Русский держался по-мужски. Не заискивал, а сумел занять свое — и достойное — место в сложной тюремной иерархии. Его уважительно звали только «полковником». Он помогал заключенным. Составлял для них прошения о помиловании. Писал за неграмотных письма родственникам. Одного матерого уголовника, который пытался в начале знакомства вести разговор с ним с помощью кулаков, превратил в ученика: преподавал ему язык Вольтера. Внушал тому: ты — способный. И бандит заговорил на французском.

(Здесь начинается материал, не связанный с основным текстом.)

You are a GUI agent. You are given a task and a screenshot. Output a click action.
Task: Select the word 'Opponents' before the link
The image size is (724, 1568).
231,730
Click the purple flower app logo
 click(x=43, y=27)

Когда забрезжило освобождение, многие заключенные подбадривали его: «Полковник, вас обменяют, обязательно обменяют». Это тюремный телеграф донес до него весть о сбитом летчике Пауэрсе.

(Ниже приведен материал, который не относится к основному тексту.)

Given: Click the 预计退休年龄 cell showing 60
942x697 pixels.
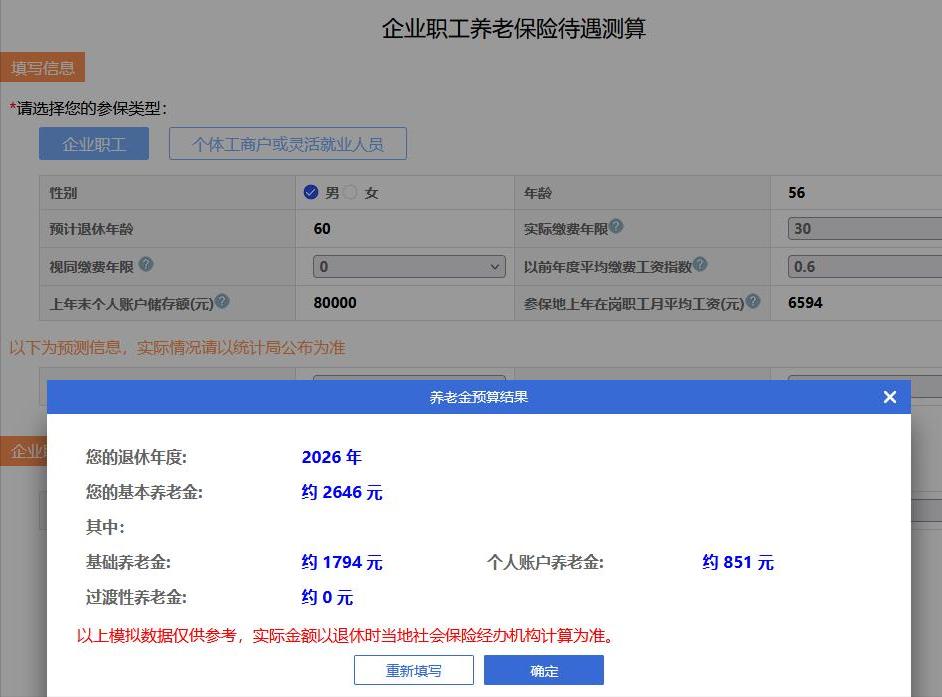Looking at the screenshot, I should click(323, 228).
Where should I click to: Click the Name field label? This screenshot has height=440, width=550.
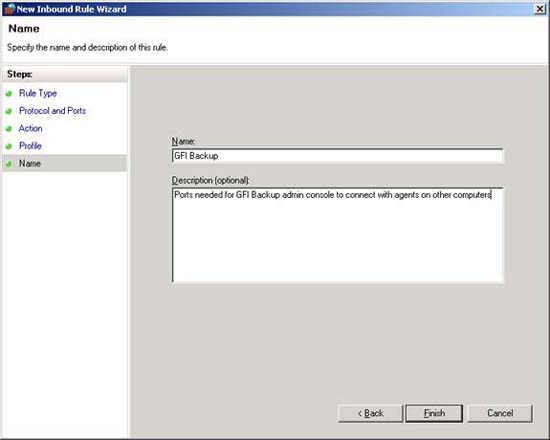pyautogui.click(x=183, y=141)
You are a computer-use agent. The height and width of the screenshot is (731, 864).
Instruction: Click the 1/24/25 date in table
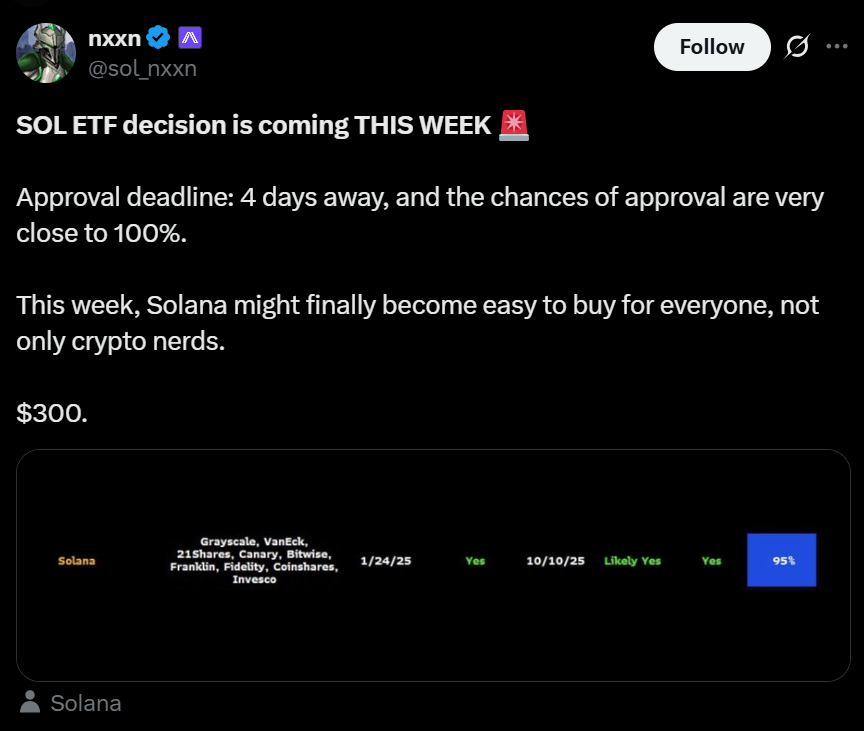pos(385,561)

А он, чтобы дать пищу мозгу, занимался в тюрьме решением сложнейших задач по математической логике. Решал в уме уравнения, постоянно усложняя эти задачи и напрягая ум, совершенствовал и тренировал память.
Один осужденный — врач-дантист из ФРГ, арестованный в США за не слишком крупное преступление, проникся к Абелю симпатией и здорово ему помог. У полковника на пятом году тюрьмы стало совсем худо с зубами: чуть не полное выпадение нижней челюсти. И немец, тоже умелец, изготовил Абелю нечто вроде протеза, который уверенно держался на креплении из проволоки.
Еще эпизод из той же серии о человеческой привязанности. Этот немец отсидел свое и приехал в СССР, в Москву. Так хотел повидаться с полковником. Не разрешили: Фишеру встречу запретили.
Как и встречу с Донованом, который тоже добрался до Москвы. Дочь Фишера рассказывала, что в случае с помогшим ему адвокатом отец изменил себе. На какое-то мгновение его покинула всегдашняя выдержка. Он ругался — до мата не доходило, но чертей поминал.
Ни в коем случае нельзя представлять Фишера аскетом. Вот уж нет. До войны и до увольнения из органов у них дома собирались вечером в субботу немногочисленные, однако довольно шумные компании — в основном сослуживцы. Пели песни. Фишер аккомпанировал на мандолине. Впрочем, он играл и на гитаре. Дочь вспоминает, что иногда компания приходила в нетерпение — Вилли чересчур долго настраивал инструмент. Он любил все доводить до совершенства. Играл на фортепьяно, но не очень.
Пили в основном сухие вина. Бутылки вина за столом считались атрибутом таких застолий. Бывало, что веселье переходило в весьма шумное. После шли провожать гостей. Случалось, что расставаться не хотелось, этим людям было о чем поговорить, и они возвращались обратно. У меня в записях есть один из маршрутов таких прогулок. Теперь на месте прежнего жилья Фишеров — Олимпийский проспект.
Однажды подгулявшую, слегка навеселе компанию остановила милиция. Эвелина вспоминает, что разошлись мирно, поговорив и показав документы. Он умел договариваться, не вступать в конфликты, не доводить до обострения.
В семье был бесспорным главой, неоспоримым лидером. Иногда, уже после приезда из США, давал выход своему раздражению. Абсолютно спокойный и невозмутимый на работе, срывался на дочку, на жену. Бросал едкие остроумные реплики.
В 1955 году в отпуске перед арестом вдруг стал говорить. Хлопотал, чтобы отозвали крепко заболевшего товарища. И обязательно еще одного — запившего. К этому пьянице не питал никаких чувств, кроме презрения. Заболевшего заменили, а пьяницу Хейханена — не успели.
Опять-таки в конце жизни начал о чем-то из своей деятельности рассказывать. Проскальзывали имена начальников, эпизоды работы. Иногда высказывал глухое недовольство тем или иным решением вышестоящих. Мог, кстати, и их деликатно, но поставить на место. Так, однажды, когда к нему приехал генерал на машине и остался ужинать, Фишер быстро сбежал вниз и пригласил за стол шофера. Легкое недовольство начальника его не смутило.
И давайте, закончу совсем иным. Вот идет со станции Челюскинская усталый высокий человек. И как только он сходит с электрички, сразу же из дома, где проживает Абель-Фишер, вихрем вылетает из окошка вылеченный им вороненок Карлуша. Вильям Генрихович подобрал его где-то в поле, со сломанным крылом. Ухитрился вылечить, снова дал возможность летать, вставив вместо крыла искусственную палочку, большой он был умелец, и Карлуша привязался к своему хозяину так, что чувствовал его приближение за километры.
Не леплю ли я некую иконописную картиночку: вот он, человек, отсидевший пять с половиной лет в американской тюрьме, не выдавший ни единого своего товарища, не сказавший за все годы мучений ни слова? Может быть, и иконопись. Но заслуженная.